- TASK DETAILS -
Recast the lines of the material between the line holding "Given: Click Devin French's avatar photo" and the line holding "Looking at the screenshot, I should point(180,68).", inclusive, as a JSON list of strings, one string per line, with blank lines left out.

[Records for locating displayed items]

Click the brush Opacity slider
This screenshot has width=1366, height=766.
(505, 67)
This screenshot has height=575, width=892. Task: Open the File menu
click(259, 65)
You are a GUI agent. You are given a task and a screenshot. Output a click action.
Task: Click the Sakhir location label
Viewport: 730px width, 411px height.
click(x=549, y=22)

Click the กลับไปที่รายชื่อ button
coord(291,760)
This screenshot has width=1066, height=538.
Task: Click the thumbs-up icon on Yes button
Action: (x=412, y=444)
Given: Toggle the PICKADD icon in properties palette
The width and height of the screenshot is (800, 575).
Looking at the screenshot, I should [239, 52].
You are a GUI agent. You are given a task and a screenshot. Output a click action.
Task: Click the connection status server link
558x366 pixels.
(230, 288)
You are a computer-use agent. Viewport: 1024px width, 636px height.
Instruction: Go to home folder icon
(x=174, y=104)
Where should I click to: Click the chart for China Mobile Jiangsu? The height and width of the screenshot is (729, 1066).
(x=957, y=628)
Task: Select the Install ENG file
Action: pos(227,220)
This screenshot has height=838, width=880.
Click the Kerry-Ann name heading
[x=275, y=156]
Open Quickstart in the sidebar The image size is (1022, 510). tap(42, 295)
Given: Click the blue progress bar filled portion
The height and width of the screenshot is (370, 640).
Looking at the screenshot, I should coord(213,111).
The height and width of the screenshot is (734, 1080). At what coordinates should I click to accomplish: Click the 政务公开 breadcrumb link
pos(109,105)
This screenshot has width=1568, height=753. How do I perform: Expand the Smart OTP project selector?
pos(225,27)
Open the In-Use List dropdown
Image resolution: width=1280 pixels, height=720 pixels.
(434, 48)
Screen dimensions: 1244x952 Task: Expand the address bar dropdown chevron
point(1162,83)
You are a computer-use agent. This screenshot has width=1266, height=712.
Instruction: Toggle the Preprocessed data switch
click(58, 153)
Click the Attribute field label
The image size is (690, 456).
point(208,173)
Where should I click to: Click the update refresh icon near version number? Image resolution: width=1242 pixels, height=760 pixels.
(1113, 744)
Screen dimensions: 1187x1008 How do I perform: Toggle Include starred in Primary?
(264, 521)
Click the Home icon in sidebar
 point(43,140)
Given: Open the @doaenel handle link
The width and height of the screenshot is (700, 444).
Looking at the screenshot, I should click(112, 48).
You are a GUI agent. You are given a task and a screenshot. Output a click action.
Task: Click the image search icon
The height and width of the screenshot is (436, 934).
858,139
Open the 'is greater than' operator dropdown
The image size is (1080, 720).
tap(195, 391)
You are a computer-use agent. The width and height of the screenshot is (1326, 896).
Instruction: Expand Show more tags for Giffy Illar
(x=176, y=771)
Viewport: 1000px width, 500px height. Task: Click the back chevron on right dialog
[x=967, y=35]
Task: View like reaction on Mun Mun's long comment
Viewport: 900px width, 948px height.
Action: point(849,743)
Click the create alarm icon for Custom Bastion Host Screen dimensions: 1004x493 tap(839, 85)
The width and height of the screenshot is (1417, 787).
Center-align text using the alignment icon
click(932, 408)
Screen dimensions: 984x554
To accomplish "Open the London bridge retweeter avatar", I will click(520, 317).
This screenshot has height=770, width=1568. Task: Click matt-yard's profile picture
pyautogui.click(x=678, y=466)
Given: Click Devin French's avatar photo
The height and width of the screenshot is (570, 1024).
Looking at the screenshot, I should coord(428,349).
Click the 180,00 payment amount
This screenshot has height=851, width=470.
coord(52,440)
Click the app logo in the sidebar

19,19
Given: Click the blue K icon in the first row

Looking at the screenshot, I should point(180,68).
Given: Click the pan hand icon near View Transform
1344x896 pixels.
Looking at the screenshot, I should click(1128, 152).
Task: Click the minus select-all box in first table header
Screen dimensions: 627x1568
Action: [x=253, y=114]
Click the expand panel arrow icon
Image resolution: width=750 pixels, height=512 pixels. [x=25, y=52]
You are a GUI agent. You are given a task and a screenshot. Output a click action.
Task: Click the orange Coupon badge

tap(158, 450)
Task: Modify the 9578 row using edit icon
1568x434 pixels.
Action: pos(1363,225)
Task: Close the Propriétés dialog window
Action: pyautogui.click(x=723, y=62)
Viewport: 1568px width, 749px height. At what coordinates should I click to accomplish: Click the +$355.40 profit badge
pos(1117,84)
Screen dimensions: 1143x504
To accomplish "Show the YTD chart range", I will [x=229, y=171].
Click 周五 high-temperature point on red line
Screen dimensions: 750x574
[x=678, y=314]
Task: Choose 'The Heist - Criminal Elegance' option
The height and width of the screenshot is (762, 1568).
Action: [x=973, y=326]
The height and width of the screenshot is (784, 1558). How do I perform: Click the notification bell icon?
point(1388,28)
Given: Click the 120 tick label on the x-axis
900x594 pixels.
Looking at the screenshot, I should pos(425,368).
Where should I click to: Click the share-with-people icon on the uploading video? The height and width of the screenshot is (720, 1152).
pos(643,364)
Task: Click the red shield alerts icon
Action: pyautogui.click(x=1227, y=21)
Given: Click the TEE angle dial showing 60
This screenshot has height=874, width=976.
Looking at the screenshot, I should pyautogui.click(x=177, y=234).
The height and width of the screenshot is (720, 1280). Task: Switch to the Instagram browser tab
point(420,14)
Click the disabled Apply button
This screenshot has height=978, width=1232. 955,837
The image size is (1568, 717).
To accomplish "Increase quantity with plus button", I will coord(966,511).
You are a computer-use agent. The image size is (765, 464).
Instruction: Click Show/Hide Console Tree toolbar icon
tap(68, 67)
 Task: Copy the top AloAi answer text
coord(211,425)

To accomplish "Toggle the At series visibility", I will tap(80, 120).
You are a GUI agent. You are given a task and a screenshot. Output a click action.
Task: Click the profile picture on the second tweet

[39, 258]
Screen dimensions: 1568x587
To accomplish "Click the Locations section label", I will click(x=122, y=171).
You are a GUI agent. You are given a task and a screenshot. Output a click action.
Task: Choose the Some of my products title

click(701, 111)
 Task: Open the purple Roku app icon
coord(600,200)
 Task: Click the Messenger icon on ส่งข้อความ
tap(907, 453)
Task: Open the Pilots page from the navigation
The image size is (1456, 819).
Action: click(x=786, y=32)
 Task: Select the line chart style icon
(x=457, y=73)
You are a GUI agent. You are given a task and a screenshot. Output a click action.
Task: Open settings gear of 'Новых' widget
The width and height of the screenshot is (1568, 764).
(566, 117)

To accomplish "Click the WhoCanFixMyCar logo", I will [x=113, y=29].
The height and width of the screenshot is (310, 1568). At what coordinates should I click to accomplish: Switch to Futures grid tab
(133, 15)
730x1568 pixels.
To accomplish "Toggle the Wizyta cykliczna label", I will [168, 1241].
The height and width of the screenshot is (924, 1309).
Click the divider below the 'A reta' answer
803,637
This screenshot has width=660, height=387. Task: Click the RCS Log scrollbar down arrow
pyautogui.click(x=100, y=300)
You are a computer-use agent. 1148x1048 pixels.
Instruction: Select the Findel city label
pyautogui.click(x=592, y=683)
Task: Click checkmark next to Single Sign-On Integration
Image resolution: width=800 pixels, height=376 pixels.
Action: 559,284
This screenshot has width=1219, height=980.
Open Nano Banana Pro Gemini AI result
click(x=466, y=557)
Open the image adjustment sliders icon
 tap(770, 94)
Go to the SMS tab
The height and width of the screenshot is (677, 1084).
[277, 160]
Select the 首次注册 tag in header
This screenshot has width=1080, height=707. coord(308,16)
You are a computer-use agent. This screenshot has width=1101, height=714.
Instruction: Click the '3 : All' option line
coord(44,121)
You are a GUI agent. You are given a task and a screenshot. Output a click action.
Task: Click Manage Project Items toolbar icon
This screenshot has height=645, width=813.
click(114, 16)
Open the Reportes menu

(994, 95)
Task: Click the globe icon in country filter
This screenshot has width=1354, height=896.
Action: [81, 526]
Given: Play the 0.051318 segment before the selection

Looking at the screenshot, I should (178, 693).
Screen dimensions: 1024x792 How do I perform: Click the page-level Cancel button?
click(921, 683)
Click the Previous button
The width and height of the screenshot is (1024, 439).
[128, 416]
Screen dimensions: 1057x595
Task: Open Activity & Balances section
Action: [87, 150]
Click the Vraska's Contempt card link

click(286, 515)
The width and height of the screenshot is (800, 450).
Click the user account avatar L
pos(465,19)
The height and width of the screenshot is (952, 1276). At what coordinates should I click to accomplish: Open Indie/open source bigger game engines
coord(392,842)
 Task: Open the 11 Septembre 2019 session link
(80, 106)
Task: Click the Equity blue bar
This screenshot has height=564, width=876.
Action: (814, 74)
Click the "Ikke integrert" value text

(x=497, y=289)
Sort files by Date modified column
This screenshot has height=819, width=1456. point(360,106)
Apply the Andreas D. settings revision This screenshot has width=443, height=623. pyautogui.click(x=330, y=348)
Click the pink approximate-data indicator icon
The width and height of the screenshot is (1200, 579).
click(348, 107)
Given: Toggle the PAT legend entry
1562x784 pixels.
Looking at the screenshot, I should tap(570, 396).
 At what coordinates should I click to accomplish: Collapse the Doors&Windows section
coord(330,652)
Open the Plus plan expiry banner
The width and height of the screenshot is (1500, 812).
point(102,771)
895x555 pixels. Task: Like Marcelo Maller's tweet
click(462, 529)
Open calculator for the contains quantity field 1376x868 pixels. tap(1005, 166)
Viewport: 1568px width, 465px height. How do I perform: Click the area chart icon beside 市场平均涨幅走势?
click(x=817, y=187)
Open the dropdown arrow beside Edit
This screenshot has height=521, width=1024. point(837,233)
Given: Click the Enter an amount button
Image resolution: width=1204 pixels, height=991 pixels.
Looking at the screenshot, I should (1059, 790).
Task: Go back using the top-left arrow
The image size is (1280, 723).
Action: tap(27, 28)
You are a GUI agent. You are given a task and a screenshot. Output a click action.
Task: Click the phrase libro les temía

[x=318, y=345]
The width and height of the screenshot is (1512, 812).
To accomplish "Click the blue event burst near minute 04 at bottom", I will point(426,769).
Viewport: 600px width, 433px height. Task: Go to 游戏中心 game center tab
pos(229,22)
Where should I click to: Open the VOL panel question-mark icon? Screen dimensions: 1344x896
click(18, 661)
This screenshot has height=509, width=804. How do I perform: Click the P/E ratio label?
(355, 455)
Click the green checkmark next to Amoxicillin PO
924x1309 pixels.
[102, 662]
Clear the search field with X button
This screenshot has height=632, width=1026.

- OUTPUT FOR THIS EXERCISE -
[
  "Given: Click Devin French's avatar photo",
  "The height and width of the screenshot is (570, 1024).",
  "Looking at the screenshot, I should coord(428,349).",
  "Click the 180,00 payment amount",
  "This screenshot has height=851, width=470.",
  "coord(52,440)",
  "Click the app logo in the sidebar",
  "19,19",
  "Given: Click the blue K icon in the first row",
  "Looking at the screenshot, I should point(180,68)."
]